A normal HR can mean disaster if the pt had previously been very tachy- have had 2 pts recently with HR in the 70s who were minutes away from asystole- luckily both were DNRs (but still being treated).

1 Votes
Specializes in Med/Surg,Cardiac.

Press Ganey is the devil.

Always make sure the patient doesnt have a test that requires NPO before giving a snack.

Dont draw labs from a hep line without flushing really well first.

Explain what you are doing to everyone, even if they are confused or are not conscious.

Label every line. Check every line at shift change.

If you run a drip as a secondary, make sure the clamp is open. I have come into work to find drips programmed but not infusing. Eek incident

If you make a mistake, own up and learn from it. Seek advice and let the md know so it can be treated.

Get vitals every time you call the doc.

Make sure all patients with any heart problems or potassium issues are monitored.

Pharmacy is awesome as a resource. Ask them to help manage drips and such. Any med questions they can usually advise you some.

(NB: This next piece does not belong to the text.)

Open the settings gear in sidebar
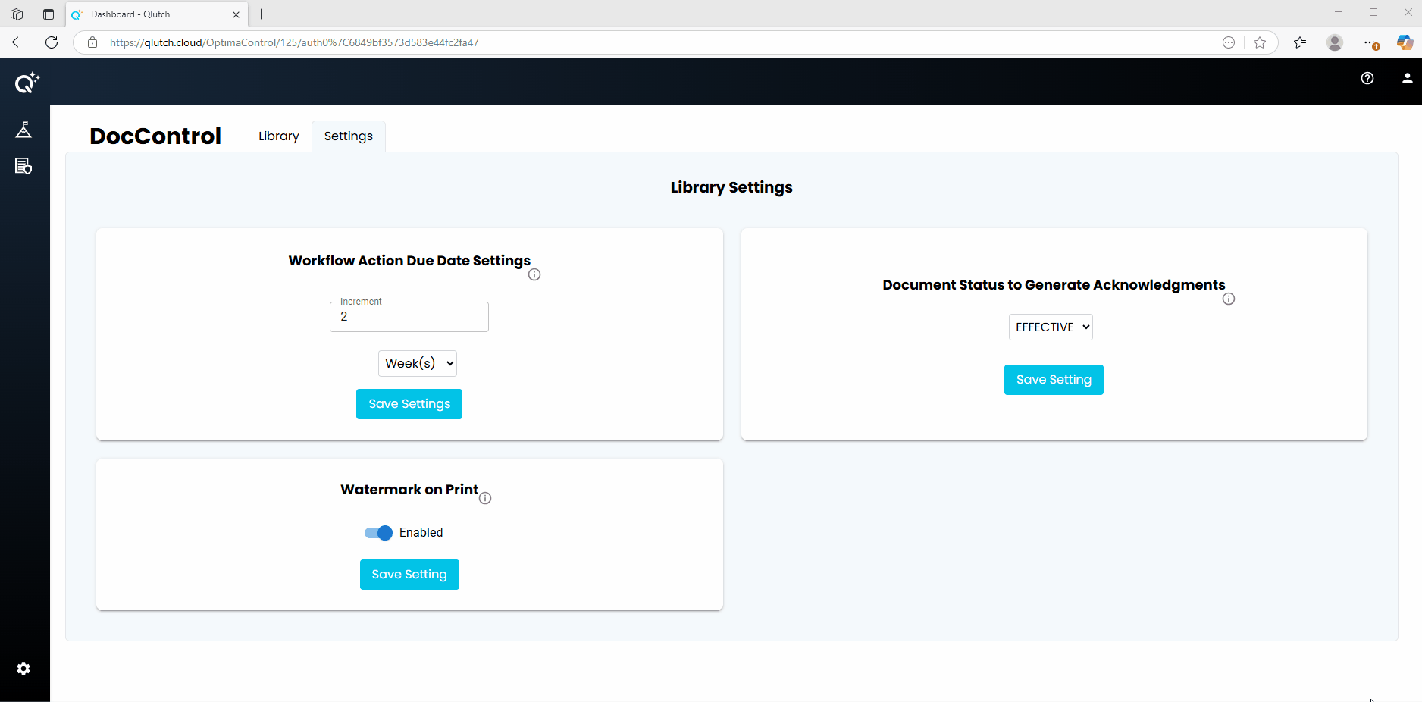The width and height of the screenshot is (1422, 702). pyautogui.click(x=23, y=669)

Make sure SCDs are plugged in and running correctly. I hate seeing SCDs charted as on when they are not plugged in.

1 Votes
Specializes in Critical Care, ED, Cath lab, CTPAC,Trauma.

Press Ganey is the devil........rotflmaoke0.gifNow that is funny.....true, but really funny!!!!

Specializes in CTICU.

Airway

Breathing

Circulation

Step #1 with someone who's falling in a hole.. add or increase O2.

Specializes in Med-Surg Nursing.

Yes, we must be better based on Press Ganey surveys. I

I recently filled one out myself for my 8yr old son's ER visit at the beginning of the month where the Dr misdiagnosed him and never even LOOKED at my son's lip during the visit. When we called the ER the next day he never said bring him back in, just put him on prednisone. Turns out my son developed a lip abscess that was MRSA positive and not surprising given his history of it. Had that first ER dr properly diagnosed my son, we might have avoided a trip to Rainbow Babies Hospital in Cleveland where my poor son had to undergo a painful I&D of the abscess under local anesthesia, ended up missing a week of school and a week of football practice and game. The ER director called my husband last week...never really apologized for his colleagues screw up but only said that he was glad our son was better!!:no: So I will NEVER EVER take anyone to that ER when this certain DR is working!! I'll call first and if he's on...I'll drive farther where I know I'll get better care!

Anyway....tidbits. You can use a 60cc syringe to empty contents from a JP drain! the luer lock end of the syringe screws on the opening of the JP and VOILA! Remove the contents without making a mess!

3 Votes
Specializes in ICU.

Also protects your eyes from splash back of blood when some is Hep C or HIV pos.

Specializes in Public Health Nurse.
Atropine is NOT for bradycardia. It is for SYMPTOMATIC bradycardia.

That is ACLS and PALS 101.

Also, I learned during my rotation at ICU, always double check the dose that the MD gives to a patient for pain...sometimes they do not consider how frail or little a patient weighs and it is up to the nurse, who works closely to the patient, to ask the MD to modify the order.